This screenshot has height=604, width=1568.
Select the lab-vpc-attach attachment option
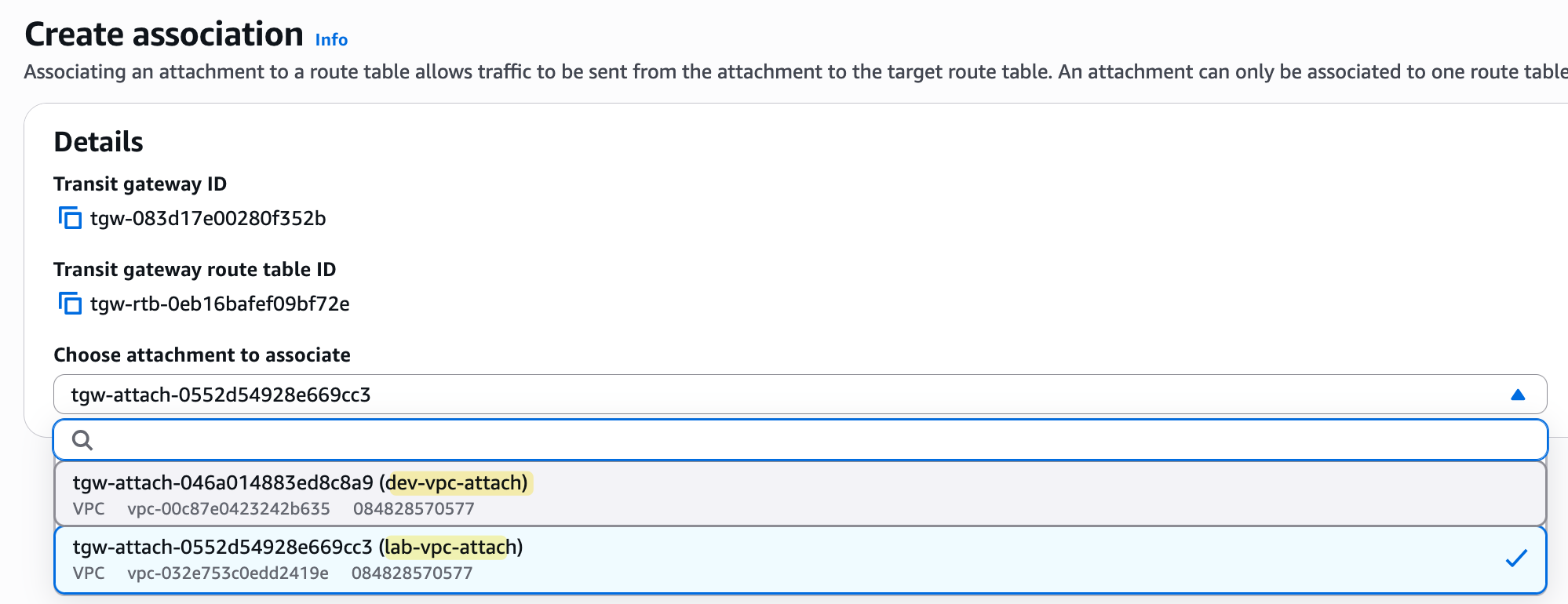(800, 559)
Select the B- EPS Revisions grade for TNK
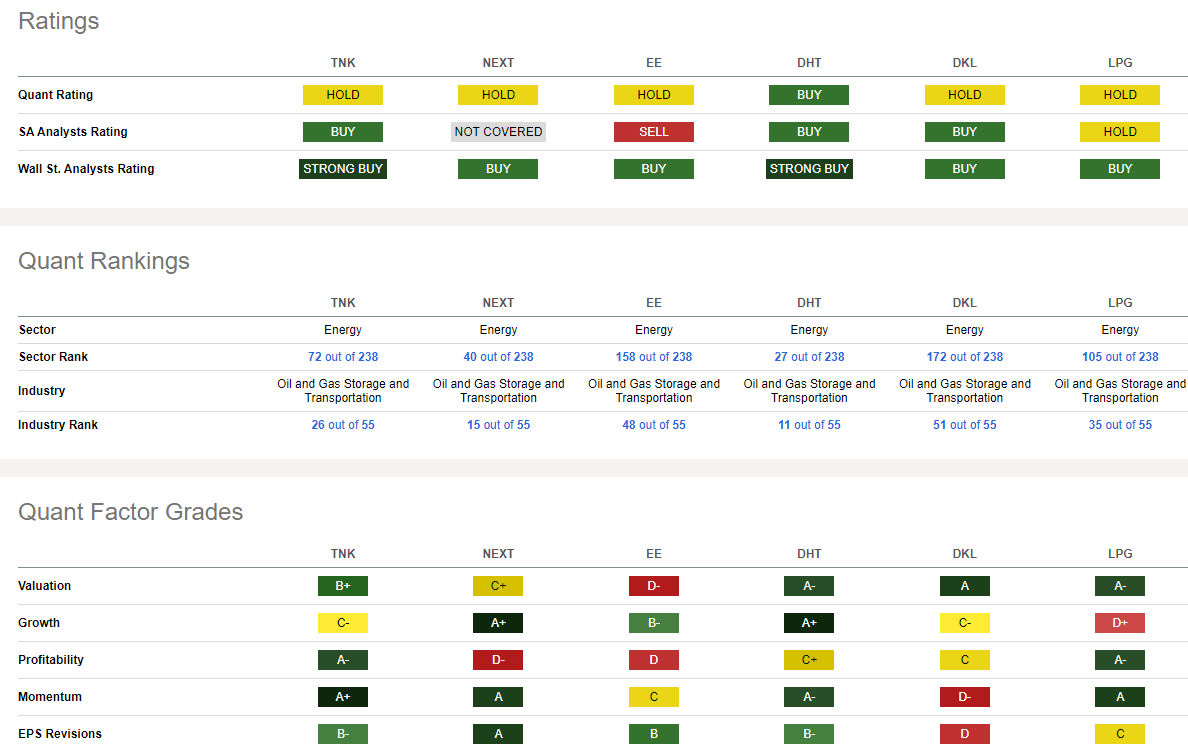Image resolution: width=1188 pixels, height=755 pixels. pyautogui.click(x=342, y=733)
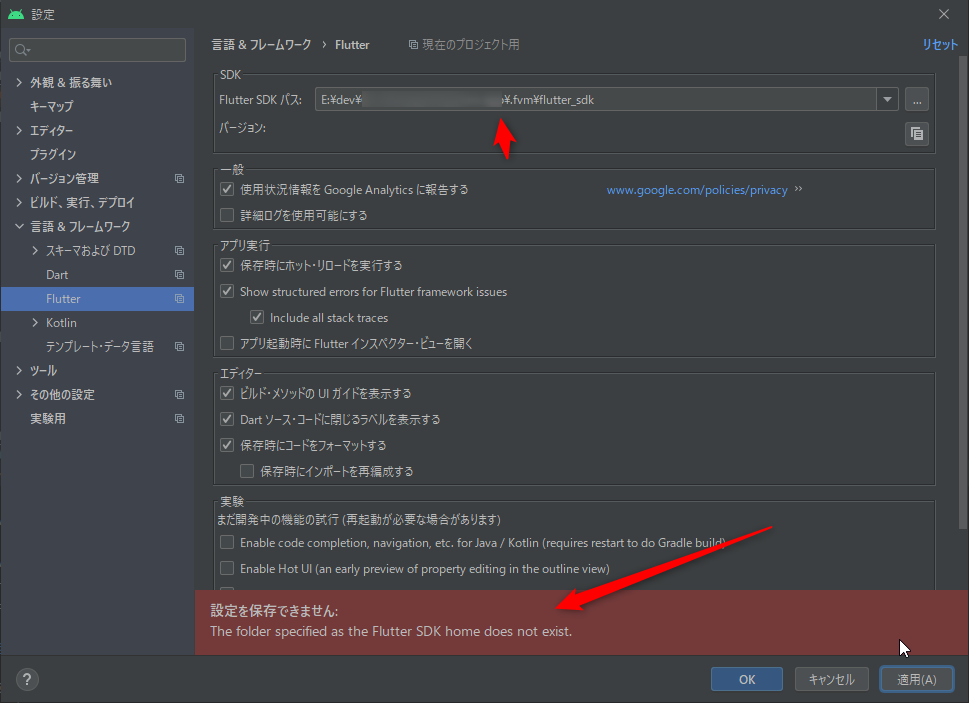Click the copy version icon beside バージョン field

point(916,133)
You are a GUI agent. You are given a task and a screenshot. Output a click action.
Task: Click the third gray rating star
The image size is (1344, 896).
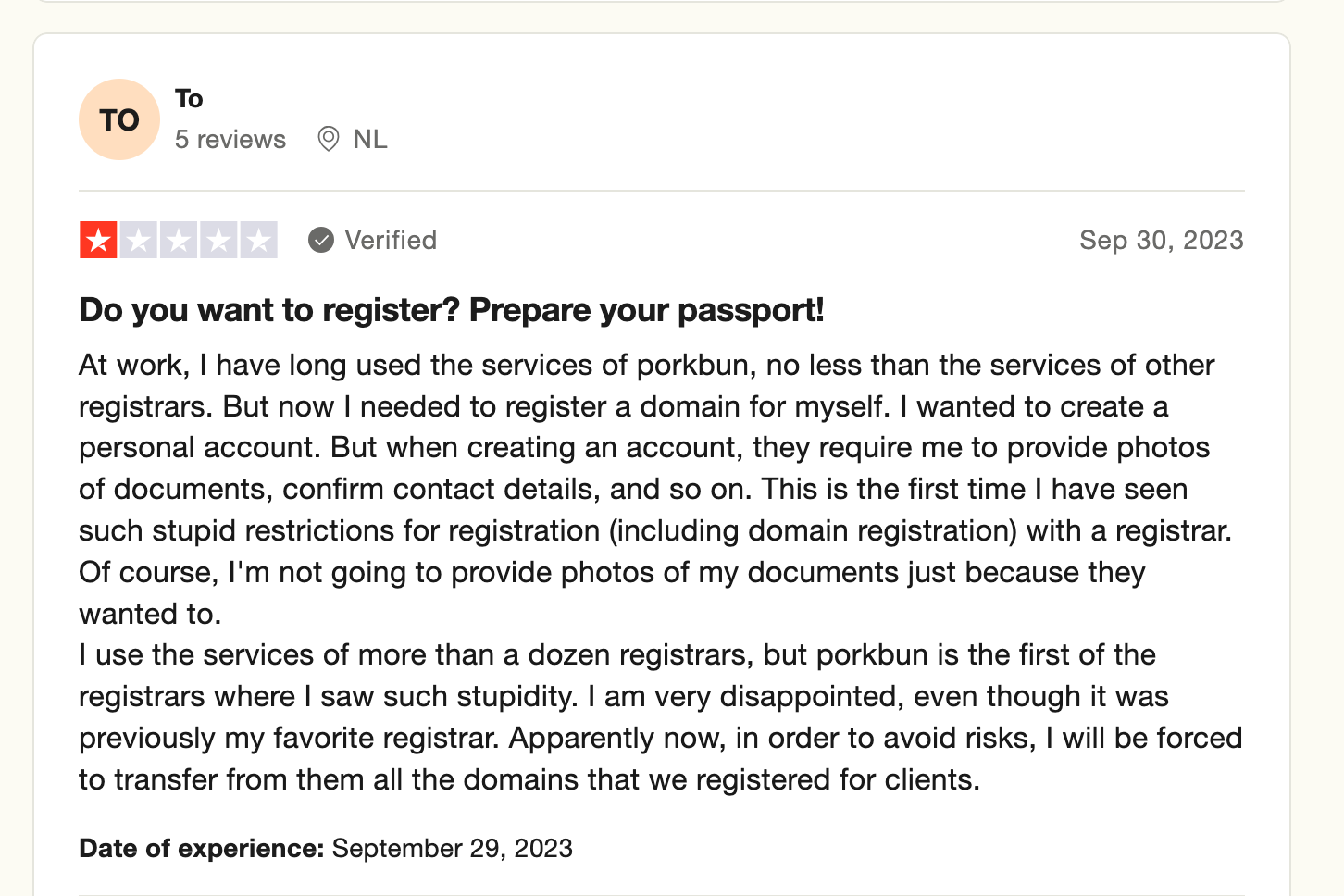pos(179,241)
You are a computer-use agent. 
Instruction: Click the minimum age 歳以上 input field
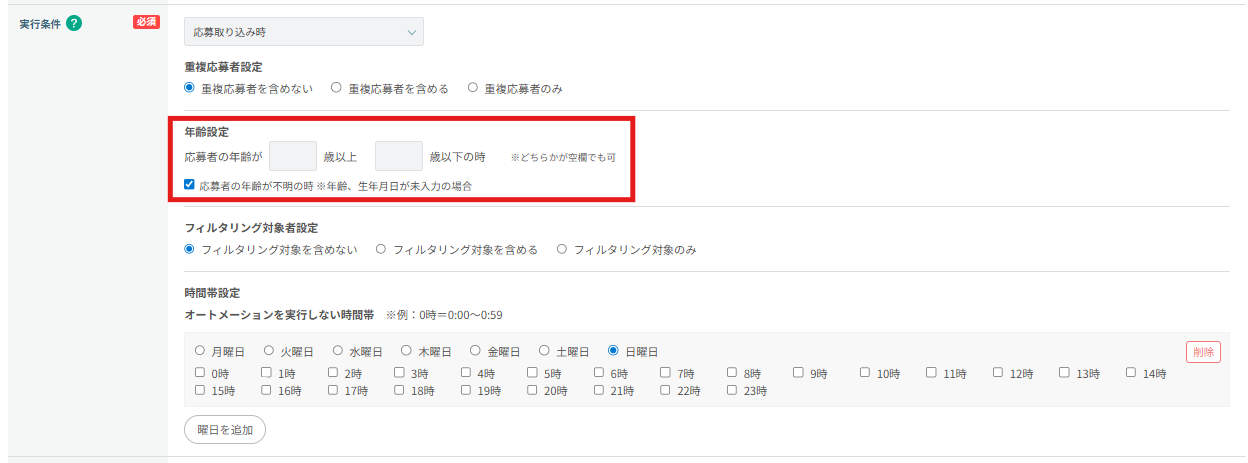[x=293, y=157]
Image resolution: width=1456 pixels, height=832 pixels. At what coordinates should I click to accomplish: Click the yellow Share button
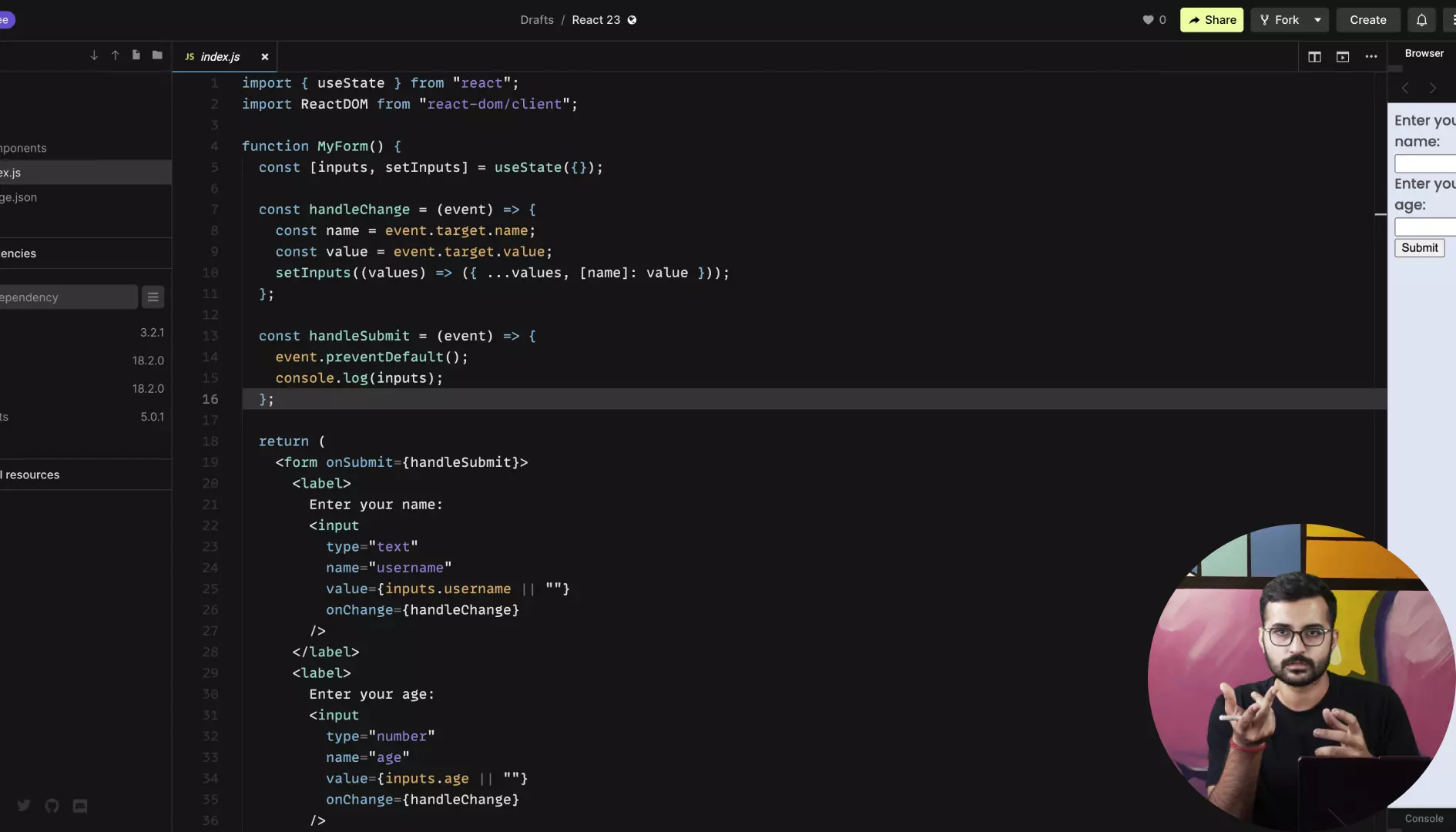click(1211, 20)
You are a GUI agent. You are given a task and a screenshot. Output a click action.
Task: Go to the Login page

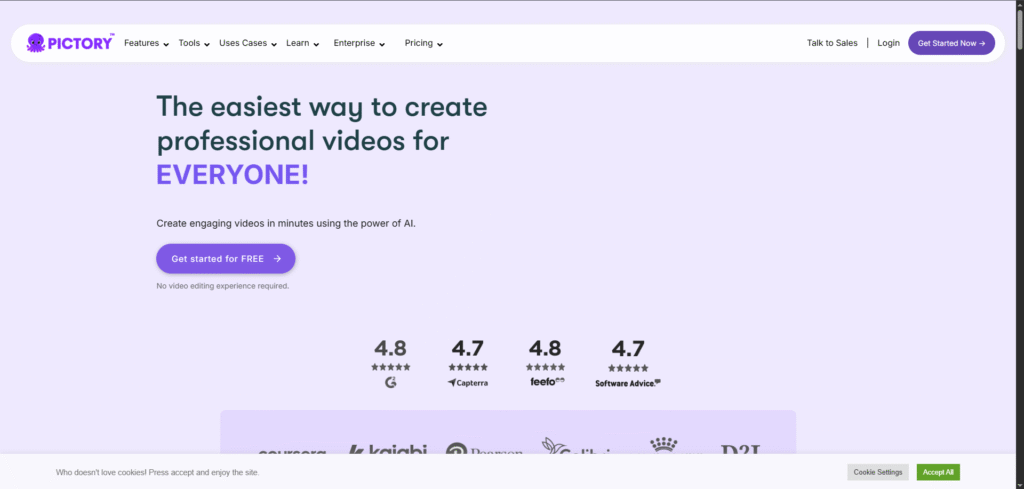coord(888,43)
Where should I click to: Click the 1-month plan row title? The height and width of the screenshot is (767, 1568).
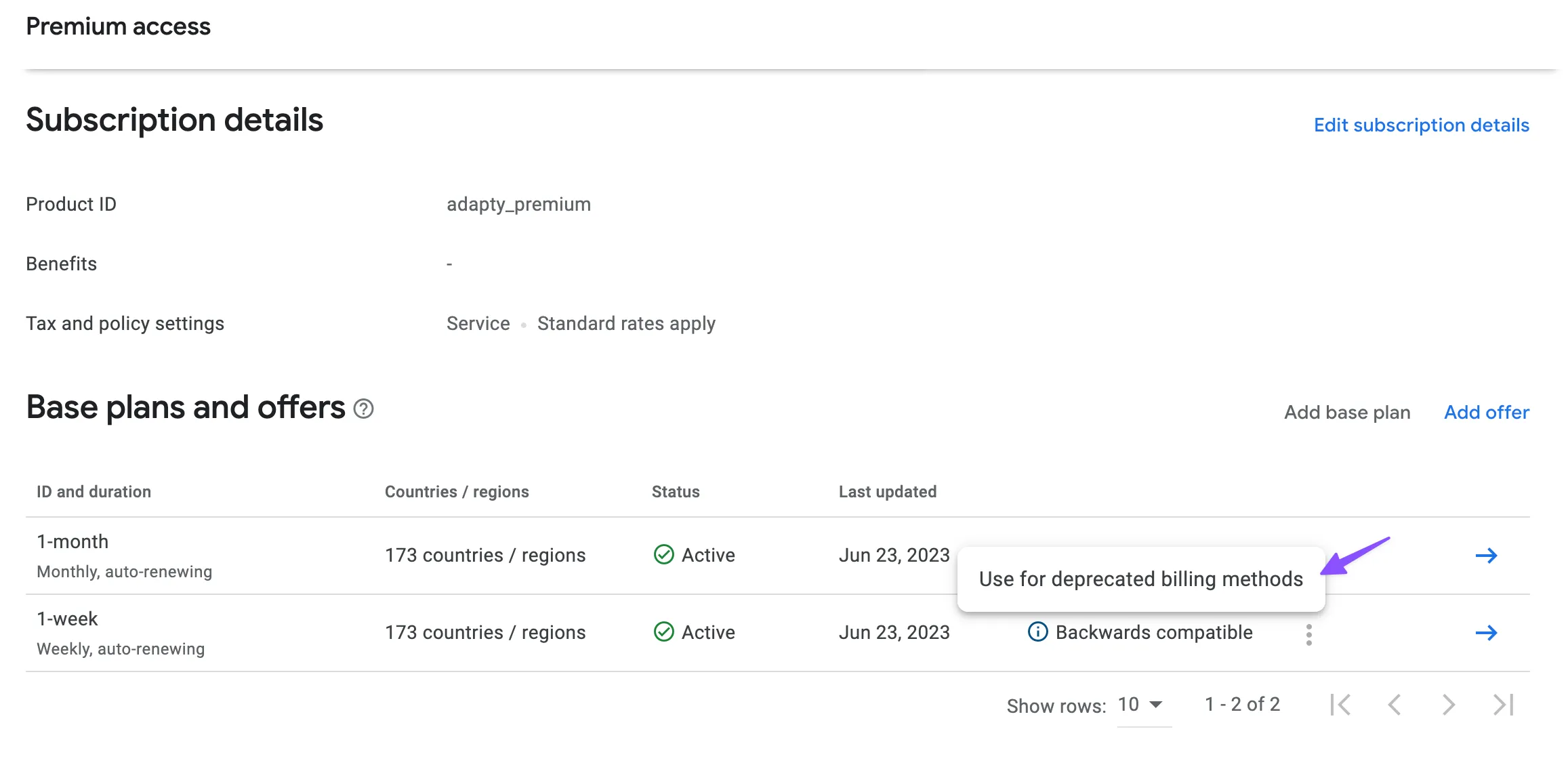tap(73, 541)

> Work order: Nothing but the lines from the one that contains "The image size is (1344, 896)." through the end of the material above is to be reproduced, exactly and without pictures.

> Task output:
The image size is (1344, 896).
pos(179,241)
You are a computer-use agent. 
Instruction: Click the minimum age 歳以上 input field
[x=293, y=157]
Image resolution: width=1456 pixels, height=832 pixels. At what coordinates should I click to accomplish: Click the yellow Share button
click(1211, 20)
You are a GUI agent. You are given a task and a screenshot. Output a click action.
Task: Go to the Login page

coord(888,43)
Where should I click to: Click the 1-month plan row title? The height and width of the screenshot is (767, 1568).
tap(73, 541)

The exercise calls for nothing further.